─── INFORMATION GIVEN

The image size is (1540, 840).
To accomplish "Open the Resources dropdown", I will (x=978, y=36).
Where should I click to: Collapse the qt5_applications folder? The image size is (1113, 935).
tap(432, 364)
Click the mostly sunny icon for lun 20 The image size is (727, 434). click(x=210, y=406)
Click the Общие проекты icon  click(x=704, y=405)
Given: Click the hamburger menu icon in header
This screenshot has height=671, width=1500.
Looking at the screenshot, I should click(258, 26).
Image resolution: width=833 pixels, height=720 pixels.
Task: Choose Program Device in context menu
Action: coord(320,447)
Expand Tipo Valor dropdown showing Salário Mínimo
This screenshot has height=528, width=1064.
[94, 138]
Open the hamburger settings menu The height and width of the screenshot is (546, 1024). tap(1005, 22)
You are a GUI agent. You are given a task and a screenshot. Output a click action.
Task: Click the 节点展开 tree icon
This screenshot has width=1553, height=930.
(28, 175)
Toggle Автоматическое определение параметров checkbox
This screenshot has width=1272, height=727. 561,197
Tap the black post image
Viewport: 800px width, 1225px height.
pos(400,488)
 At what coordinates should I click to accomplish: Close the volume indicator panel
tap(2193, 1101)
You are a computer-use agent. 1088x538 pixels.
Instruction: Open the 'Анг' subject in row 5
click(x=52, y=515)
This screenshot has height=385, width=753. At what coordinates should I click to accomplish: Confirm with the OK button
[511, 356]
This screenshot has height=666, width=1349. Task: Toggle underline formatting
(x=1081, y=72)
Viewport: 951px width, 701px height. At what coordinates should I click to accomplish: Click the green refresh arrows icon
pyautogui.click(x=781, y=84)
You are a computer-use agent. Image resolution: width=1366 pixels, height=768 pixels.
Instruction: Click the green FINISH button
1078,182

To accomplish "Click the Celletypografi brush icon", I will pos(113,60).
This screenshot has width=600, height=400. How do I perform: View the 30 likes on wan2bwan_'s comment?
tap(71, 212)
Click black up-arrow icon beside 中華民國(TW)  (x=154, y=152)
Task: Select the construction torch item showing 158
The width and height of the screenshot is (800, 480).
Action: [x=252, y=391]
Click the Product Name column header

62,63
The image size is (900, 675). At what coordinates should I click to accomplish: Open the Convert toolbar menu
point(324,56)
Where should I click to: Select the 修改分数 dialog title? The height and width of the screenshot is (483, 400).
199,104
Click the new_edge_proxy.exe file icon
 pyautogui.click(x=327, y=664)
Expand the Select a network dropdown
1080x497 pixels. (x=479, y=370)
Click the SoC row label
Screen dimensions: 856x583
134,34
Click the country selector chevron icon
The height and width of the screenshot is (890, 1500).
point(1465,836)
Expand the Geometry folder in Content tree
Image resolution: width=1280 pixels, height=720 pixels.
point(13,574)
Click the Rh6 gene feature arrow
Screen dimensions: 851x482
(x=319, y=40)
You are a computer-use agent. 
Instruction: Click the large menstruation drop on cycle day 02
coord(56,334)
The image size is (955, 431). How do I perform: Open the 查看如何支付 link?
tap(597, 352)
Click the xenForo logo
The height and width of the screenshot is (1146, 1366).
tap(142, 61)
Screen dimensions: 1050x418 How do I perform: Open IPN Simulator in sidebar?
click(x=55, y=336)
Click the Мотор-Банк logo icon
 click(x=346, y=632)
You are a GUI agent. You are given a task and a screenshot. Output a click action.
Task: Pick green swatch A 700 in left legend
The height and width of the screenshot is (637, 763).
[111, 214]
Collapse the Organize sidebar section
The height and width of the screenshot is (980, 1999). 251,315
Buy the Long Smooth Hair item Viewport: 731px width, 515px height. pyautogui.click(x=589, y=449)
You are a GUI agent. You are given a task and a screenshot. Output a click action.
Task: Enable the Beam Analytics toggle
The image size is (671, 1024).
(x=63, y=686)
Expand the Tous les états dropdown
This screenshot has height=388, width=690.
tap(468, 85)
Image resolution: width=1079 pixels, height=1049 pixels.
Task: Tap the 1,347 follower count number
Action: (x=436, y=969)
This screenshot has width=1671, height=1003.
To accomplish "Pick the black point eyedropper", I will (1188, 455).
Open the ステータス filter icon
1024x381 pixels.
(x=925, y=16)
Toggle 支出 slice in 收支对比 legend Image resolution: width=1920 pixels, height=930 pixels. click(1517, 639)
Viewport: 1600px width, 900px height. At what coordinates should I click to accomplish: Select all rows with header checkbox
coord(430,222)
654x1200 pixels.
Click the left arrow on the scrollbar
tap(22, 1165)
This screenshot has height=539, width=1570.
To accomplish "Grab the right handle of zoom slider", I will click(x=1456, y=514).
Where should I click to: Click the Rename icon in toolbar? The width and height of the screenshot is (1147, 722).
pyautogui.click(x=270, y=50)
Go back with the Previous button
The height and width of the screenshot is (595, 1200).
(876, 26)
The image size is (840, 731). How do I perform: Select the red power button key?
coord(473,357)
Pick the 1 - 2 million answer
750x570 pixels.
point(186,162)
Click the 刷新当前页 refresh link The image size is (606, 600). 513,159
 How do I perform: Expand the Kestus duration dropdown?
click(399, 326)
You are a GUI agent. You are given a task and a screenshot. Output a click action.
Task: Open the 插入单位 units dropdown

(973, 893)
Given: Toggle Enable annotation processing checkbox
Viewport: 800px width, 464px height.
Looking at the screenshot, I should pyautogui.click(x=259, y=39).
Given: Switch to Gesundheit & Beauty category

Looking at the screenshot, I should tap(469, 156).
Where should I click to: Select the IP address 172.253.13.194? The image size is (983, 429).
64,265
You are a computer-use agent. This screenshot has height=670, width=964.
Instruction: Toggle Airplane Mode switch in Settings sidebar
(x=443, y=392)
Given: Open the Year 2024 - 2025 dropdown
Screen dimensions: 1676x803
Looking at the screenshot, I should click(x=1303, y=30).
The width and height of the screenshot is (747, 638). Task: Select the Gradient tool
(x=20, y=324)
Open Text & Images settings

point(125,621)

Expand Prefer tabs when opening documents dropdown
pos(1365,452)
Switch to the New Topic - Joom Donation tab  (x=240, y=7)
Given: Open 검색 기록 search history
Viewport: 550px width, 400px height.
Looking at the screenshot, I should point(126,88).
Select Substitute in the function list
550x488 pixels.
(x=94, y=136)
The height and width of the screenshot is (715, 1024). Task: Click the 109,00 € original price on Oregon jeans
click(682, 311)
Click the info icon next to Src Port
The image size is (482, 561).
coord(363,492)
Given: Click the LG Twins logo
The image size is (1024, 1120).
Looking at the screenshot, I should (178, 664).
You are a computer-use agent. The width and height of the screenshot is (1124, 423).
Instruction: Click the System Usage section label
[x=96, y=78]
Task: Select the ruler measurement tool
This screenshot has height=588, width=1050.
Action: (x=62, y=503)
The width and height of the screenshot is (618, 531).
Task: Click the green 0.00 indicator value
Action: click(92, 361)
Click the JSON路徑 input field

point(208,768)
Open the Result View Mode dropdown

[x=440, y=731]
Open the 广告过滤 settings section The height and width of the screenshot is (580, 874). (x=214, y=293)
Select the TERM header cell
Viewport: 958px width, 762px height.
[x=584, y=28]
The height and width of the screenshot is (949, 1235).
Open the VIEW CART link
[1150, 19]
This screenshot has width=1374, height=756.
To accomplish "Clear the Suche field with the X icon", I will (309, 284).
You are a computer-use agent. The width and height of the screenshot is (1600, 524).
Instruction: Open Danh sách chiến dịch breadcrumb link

──────

→ **ASSIGNMENT**
Give back each record exactly, from the first line through the last.

→ **SOLUTION TO THE PROBLEM**
The image size is (1540, 840).
To accomplish "Open the Resources dropdown", I will (x=978, y=36).
Where should I click to: Collapse the qt5_applications folder? The image size is (1113, 935).
tap(432, 364)
Click the mostly sunny icon for lun 20 The image size is (727, 434). click(x=210, y=406)
Click the Общие проекты icon  click(x=704, y=405)
Given: Click the hamburger menu icon in header
This screenshot has height=671, width=1500.
Looking at the screenshot, I should click(258, 26).
Image resolution: width=833 pixels, height=720 pixels.
Task: Choose Program Device in context menu
Action: coord(320,447)
Expand Tipo Valor dropdown showing Salário Mínimo
This screenshot has height=528, width=1064.
[94, 138]
Open the hamburger settings menu The height and width of the screenshot is (546, 1024). tap(1005, 22)
You are a GUI agent. You are given a task and a screenshot. Output a click action.
Task: Click the 节点展开 tree icon
This screenshot has width=1553, height=930.
(28, 175)
Toggle Автоматическое определение параметров checkbox
This screenshot has width=1272, height=727. 561,197
Tap the black post image
Viewport: 800px width, 1225px height.
pos(400,488)
 At what coordinates should I click to accomplish: Close the volume indicator panel
tap(2193, 1101)
You are a computer-use agent. 1088x538 pixels.
Instruction: Open the 'Анг' subject in row 5
click(x=52, y=515)
This screenshot has height=385, width=753. At what coordinates should I click to accomplish: Confirm with the OK button
[511, 356]
This screenshot has height=666, width=1349. Task: Toggle underline formatting
(x=1081, y=72)
Viewport: 951px width, 701px height. At what coordinates should I click to accomplish: Click the green refresh arrows icon
pyautogui.click(x=781, y=84)
You are a computer-use agent. Image resolution: width=1366 pixels, height=768 pixels.
Instruction: Click the green FINISH button
1078,182

To accomplish "Click the Celletypografi brush icon", I will pos(113,60).
This screenshot has width=600, height=400. How do I perform: View the 30 likes on wan2bwan_'s comment?
tap(71, 212)
Click black up-arrow icon beside 中華民國(TW)  (x=154, y=152)
Task: Select the construction torch item showing 158
The width and height of the screenshot is (800, 480).
Action: [x=252, y=391]
Click the Product Name column header

62,63
The image size is (900, 675). At what coordinates should I click to accomplish: Open the Convert toolbar menu
point(324,56)
Where should I click to: Select the 修改分数 dialog title? The height and width of the screenshot is (483, 400).
199,104
Click the new_edge_proxy.exe file icon
 pyautogui.click(x=327, y=664)
Expand the Select a network dropdown
1080x497 pixels. (x=479, y=370)
Click the SoC row label
Screen dimensions: 856x583
134,34
Click the country selector chevron icon
The height and width of the screenshot is (890, 1500).
point(1465,836)
Expand the Geometry folder in Content tree
Image resolution: width=1280 pixels, height=720 pixels.
point(13,574)
Click the Rh6 gene feature arrow
Screen dimensions: 851x482
(x=319, y=40)
You are a computer-use agent. 
Instruction: Click the large menstruation drop on cycle day 02
coord(56,334)
The image size is (955, 431). How do I perform: Open the 查看如何支付 link?
tap(597, 352)
Click the xenForo logo
The height and width of the screenshot is (1146, 1366).
tap(142, 61)
Screen dimensions: 1050x418 How do I perform: Open IPN Simulator in sidebar?
click(x=55, y=336)
Click the Мотор-Банк logo icon
 click(x=346, y=632)
You are a GUI agent. You are given a task and a screenshot. Output a click action.
Task: Pick green swatch A 700 in left legend
The height and width of the screenshot is (637, 763).
[111, 214]
Collapse the Organize sidebar section
The height and width of the screenshot is (980, 1999). 251,315
Buy the Long Smooth Hair item Viewport: 731px width, 515px height. pyautogui.click(x=589, y=449)
You are a GUI agent. You are given a task and a screenshot. Output a click action.
Task: Enable the Beam Analytics toggle
The image size is (671, 1024).
(x=63, y=686)
Expand the Tous les états dropdown
This screenshot has height=388, width=690.
tap(468, 85)
Image resolution: width=1079 pixels, height=1049 pixels.
Task: Tap the 1,347 follower count number
Action: (x=436, y=969)
This screenshot has width=1671, height=1003.
To accomplish "Pick the black point eyedropper", I will (1188, 455).
Open the ステータス filter icon
1024x381 pixels.
(x=925, y=16)
Toggle 支出 slice in 收支对比 legend Image resolution: width=1920 pixels, height=930 pixels. click(1517, 639)
Viewport: 1600px width, 900px height. At what coordinates should I click to accomplish: Select all rows with header checkbox
coord(430,222)
654x1200 pixels.
Click the left arrow on the scrollbar
tap(22, 1165)
This screenshot has height=539, width=1570.
To accomplish "Grab the right handle of zoom slider", I will click(x=1456, y=514).
Where should I click to: Click the Rename icon in toolbar? The width and height of the screenshot is (1147, 722).
pyautogui.click(x=270, y=50)
Go back with the Previous button
The height and width of the screenshot is (595, 1200).
(876, 26)
The image size is (840, 731). How do I perform: Select the red power button key?
coord(473,357)
Pick the 1 - 2 million answer
750x570 pixels.
point(186,162)
Click the 刷新当前页 refresh link The image size is (606, 600). 513,159
 How do I perform: Expand the Kestus duration dropdown?
click(399, 326)
You are a GUI agent. You are given a task and a screenshot. Output a click action.
Task: Open the 插入单位 units dropdown

(973, 893)
Given: Toggle Enable annotation processing checkbox
Viewport: 800px width, 464px height.
Looking at the screenshot, I should pyautogui.click(x=259, y=39).
Given: Switch to Gesundheit & Beauty category

Looking at the screenshot, I should tap(469, 156).
Where should I click to: Select the IP address 172.253.13.194? The image size is (983, 429).
64,265
You are a computer-use agent. This screenshot has height=670, width=964.
Instruction: Toggle Airplane Mode switch in Settings sidebar
(x=443, y=392)
Given: Open the Year 2024 - 2025 dropdown
Screen dimensions: 1676x803
Looking at the screenshot, I should click(x=1303, y=30).
The width and height of the screenshot is (747, 638). Task: Select the Gradient tool
(x=20, y=324)
Open Text & Images settings

point(125,621)

Expand Prefer tabs when opening documents dropdown
pos(1365,452)
Switch to the New Topic - Joom Donation tab  (x=240, y=7)
Given: Open 검색 기록 search history
Viewport: 550px width, 400px height.
Looking at the screenshot, I should point(126,88).
Select Substitute in the function list
550x488 pixels.
(x=94, y=136)
The height and width of the screenshot is (715, 1024). Task: Click the 109,00 € original price on Oregon jeans
click(682, 311)
Click the info icon next to Src Port
The image size is (482, 561).
coord(363,492)
Given: Click the LG Twins logo
The image size is (1024, 1120).
Looking at the screenshot, I should (178, 664).
You are a computer-use agent. The width and height of the screenshot is (1124, 423).
Instruction: Click the System Usage section label
[x=96, y=78]
Task: Select the ruler measurement tool
This screenshot has height=588, width=1050.
Action: (x=62, y=503)
The width and height of the screenshot is (618, 531).
Task: Click the green 0.00 indicator value
Action: click(92, 361)
Click the JSON路徑 input field

point(208,768)
Open the Result View Mode dropdown

[x=440, y=731]
Open the 广告过滤 settings section The height and width of the screenshot is (580, 874). (x=214, y=293)
Select the TERM header cell
Viewport: 958px width, 762px height.
[x=584, y=28]
The height and width of the screenshot is (949, 1235).
Open the VIEW CART link
[1150, 19]
This screenshot has width=1374, height=756.
To accomplish "Clear the Suche field with the X icon", I will (309, 284).
You are a computer-use agent. The width and height of the screenshot is (1600, 524).
Instruction: Open Danh sách chiến dịch breadcrumb link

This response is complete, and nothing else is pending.